Bitcoin Prices: What Can We Learn From Past Fed Rate Hikes?

Authored by Makara


Published April 5, 20223 mins

As the Federal Reserve begins to raise interest rates to curb inflation, investors are trying to determine how this will impact cryptocurrency. Bitcoin, the original cryptocurrency, has only been around for 11 years. In its short but eventful life, it has only lived through one Fed rate hiking cycle between 2015 and 2018. Let’s take a look back in history to see how Bitcoin performed the last time the Fed pulled its rate levers.

Time Matters

In December 2015, the Fed increased interest rates for the first time since 2006. During the following three years, the Fed would hike rates a total of nine times, each increase 0.25%.

As we analyze Bitcoin prices as the Fed raised rates, the time frame matters—a lot. If you put on short-term goggles, you may come to a much different conclusion than if you looked through a long-term telescope. 

Short-term Goggles

For example, if we look at the price of Bitcoin in the 30 days following each rate hike during the 2015 to 2018 cycle, we see that Bitcoin performed relatively poorly compared to the S&P 500. The S&P 500 lost 0.83% on average while Bitcoin lost 6.1% on average, 30 days post-rate hike.

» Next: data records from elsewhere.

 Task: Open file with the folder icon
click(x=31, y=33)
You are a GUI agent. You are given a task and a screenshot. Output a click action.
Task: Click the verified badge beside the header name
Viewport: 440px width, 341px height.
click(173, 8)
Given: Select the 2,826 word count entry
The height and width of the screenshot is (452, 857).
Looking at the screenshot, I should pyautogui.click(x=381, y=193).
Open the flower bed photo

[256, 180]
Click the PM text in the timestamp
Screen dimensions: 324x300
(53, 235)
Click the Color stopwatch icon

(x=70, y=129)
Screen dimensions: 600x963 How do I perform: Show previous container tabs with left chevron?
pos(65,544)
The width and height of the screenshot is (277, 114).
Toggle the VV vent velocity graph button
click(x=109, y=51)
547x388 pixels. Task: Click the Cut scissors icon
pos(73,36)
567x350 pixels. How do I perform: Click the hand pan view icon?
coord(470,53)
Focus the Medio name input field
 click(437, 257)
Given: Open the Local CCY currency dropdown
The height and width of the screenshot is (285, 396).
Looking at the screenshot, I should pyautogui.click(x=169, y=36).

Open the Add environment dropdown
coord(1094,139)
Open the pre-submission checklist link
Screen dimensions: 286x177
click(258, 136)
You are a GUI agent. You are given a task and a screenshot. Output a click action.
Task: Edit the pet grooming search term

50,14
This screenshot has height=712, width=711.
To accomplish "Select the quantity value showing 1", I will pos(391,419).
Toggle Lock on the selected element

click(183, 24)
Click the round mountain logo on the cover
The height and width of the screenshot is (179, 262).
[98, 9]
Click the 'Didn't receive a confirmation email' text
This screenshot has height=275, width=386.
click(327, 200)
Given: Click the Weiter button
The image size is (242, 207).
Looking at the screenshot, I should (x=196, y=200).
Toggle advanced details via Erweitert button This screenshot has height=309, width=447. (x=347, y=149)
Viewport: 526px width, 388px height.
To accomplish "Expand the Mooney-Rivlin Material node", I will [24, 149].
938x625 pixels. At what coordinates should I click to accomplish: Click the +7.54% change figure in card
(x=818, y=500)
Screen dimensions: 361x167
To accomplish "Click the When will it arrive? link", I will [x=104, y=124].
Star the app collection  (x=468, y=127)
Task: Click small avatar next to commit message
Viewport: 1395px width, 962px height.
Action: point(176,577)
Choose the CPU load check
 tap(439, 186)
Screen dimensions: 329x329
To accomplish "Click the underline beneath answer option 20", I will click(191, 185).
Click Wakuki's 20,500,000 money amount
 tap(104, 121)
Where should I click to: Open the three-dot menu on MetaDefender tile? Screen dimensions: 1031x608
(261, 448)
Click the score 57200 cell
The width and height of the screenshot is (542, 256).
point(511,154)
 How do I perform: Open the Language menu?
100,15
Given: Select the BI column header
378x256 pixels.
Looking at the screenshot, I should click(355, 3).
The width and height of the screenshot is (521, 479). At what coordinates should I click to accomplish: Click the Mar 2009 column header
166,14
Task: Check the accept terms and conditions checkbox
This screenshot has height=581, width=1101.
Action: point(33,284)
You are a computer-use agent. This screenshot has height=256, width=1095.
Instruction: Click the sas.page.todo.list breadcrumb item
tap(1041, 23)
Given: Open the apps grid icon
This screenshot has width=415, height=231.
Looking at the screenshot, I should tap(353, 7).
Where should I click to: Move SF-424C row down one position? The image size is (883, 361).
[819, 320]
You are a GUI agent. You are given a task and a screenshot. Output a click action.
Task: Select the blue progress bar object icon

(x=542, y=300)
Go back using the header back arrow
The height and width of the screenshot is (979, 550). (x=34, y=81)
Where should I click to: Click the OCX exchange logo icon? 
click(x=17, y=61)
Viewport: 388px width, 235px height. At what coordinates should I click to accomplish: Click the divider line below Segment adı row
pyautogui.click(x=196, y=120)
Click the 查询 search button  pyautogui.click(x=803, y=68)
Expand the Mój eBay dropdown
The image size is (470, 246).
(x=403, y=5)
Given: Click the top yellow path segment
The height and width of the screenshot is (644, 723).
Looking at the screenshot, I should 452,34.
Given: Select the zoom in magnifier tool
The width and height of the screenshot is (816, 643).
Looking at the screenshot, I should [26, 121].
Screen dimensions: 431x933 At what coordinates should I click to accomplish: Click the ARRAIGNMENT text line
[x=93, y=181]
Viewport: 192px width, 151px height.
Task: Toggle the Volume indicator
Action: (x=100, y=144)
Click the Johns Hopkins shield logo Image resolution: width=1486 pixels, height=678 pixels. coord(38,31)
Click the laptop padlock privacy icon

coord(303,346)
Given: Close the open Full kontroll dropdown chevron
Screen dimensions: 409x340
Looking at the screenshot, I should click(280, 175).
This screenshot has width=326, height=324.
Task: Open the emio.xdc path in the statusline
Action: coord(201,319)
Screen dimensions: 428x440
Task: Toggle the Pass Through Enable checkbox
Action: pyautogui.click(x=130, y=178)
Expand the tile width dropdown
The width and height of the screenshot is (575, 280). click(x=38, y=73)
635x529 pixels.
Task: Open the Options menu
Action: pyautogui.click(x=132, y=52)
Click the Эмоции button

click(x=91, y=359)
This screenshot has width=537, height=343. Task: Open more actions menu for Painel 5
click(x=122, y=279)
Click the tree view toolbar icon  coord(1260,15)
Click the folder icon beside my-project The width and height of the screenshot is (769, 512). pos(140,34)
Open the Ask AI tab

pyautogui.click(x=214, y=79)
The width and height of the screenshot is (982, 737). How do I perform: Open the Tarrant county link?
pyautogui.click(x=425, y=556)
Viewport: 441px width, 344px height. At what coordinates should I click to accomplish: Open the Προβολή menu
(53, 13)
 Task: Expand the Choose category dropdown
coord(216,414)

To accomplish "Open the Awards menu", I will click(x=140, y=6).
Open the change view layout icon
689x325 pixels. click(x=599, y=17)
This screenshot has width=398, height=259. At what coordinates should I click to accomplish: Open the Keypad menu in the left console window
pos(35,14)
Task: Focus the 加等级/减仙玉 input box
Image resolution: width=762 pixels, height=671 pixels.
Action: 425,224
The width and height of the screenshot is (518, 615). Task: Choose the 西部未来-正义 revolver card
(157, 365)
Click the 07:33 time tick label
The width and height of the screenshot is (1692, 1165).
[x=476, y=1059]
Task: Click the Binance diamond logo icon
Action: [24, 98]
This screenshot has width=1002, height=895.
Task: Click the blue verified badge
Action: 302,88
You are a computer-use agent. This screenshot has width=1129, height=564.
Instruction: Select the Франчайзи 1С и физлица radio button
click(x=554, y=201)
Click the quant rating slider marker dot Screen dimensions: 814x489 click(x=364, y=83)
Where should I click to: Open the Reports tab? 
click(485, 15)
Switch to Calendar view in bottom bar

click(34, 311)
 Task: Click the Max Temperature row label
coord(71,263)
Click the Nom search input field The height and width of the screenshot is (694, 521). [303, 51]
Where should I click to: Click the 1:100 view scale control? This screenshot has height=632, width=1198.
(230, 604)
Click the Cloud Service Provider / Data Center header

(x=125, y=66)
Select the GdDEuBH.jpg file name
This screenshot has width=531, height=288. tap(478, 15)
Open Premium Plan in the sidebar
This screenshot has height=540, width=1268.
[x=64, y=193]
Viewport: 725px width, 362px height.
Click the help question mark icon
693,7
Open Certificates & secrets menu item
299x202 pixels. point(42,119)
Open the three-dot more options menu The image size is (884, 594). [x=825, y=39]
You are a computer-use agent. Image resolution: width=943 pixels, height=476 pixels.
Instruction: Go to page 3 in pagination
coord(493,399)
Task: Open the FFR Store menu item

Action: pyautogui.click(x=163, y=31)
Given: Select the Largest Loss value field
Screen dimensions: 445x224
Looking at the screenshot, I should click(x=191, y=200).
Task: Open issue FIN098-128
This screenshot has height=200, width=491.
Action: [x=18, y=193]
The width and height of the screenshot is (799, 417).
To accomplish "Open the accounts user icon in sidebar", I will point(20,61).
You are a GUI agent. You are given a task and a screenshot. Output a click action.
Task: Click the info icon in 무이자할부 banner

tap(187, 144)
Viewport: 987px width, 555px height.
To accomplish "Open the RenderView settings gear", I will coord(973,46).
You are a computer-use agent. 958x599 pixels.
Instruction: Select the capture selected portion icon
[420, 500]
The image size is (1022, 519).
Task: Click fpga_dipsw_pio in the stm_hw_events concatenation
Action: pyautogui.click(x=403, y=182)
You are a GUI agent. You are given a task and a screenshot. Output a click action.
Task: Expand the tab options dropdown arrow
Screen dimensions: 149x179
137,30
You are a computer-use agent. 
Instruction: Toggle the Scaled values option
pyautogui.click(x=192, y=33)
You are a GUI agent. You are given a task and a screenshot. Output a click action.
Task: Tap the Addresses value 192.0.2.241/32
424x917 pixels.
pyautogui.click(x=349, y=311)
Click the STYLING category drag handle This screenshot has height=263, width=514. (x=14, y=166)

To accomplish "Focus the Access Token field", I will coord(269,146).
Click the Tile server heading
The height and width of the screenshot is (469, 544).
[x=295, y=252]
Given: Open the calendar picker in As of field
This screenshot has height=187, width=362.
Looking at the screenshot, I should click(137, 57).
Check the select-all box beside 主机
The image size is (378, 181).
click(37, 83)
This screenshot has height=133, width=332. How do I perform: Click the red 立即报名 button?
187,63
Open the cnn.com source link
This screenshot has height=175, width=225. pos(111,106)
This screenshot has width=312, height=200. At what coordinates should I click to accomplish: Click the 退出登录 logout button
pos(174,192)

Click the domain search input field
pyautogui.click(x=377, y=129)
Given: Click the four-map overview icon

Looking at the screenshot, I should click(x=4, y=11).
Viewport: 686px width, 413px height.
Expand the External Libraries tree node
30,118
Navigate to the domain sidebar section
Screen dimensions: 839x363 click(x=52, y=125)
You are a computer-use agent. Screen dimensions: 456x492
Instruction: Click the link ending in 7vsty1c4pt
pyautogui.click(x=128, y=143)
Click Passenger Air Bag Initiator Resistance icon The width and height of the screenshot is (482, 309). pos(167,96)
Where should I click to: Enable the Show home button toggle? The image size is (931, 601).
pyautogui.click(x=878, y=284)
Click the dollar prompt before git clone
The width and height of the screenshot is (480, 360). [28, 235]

Performance of Bitcoin and S&P 500 30 Days After Fed Interest Rate Increase


Long-term Telescope

Now let’s zoom out. If we look at Bitcoin’s price movement from the Fed’s first rate bump on December 15, 2015 to the final rate bump on December 18, 2018, we see that Bitcoin increased about 689% in value. We also see in the graph below that a lot more than Fed rate hikes influenced the price of Bitcoin. 

BTC Price 2015-2018 Fed Rate Hikes


Crypto then and Crypto now.

As we see in the graph above, time matters. It matters if you take a short-term or long-term view. It also matters because the world we live in changes—crypto was relatively unknown with low adoption in 2015.

From 2015 to 2018, Bitcoin increased in value due to advancements in technology and speculation. Then, in 2018, it gave up gains due to limited Bitcoin mining, uncertain institutional adoption, and technical uncertainty, among other factors which increased selling pressure. Being aware of the many nuances at play in markets allows you to zoom out and think long-term. 

Additionally, the last time the Fed started hiking rates, in December of 2015, just 1% of American adults claimed to have owned Bitcoin. By 2021, one survey reported that around 22% claimed to have owned Bitcoin. At the institutional level, crypto was barely touched between 2015 and 2018. By 2021, tens of billions of institutional dollars funneled into crypto. Also in 2021, we saw Mastercard, Visa, PayPal, and Venmo begin adopting crypto. And let’s not forget, Facebook changed its name to Meta, welcoming mainstream adoption of the crypto-driven metaverse. 

What did we learn?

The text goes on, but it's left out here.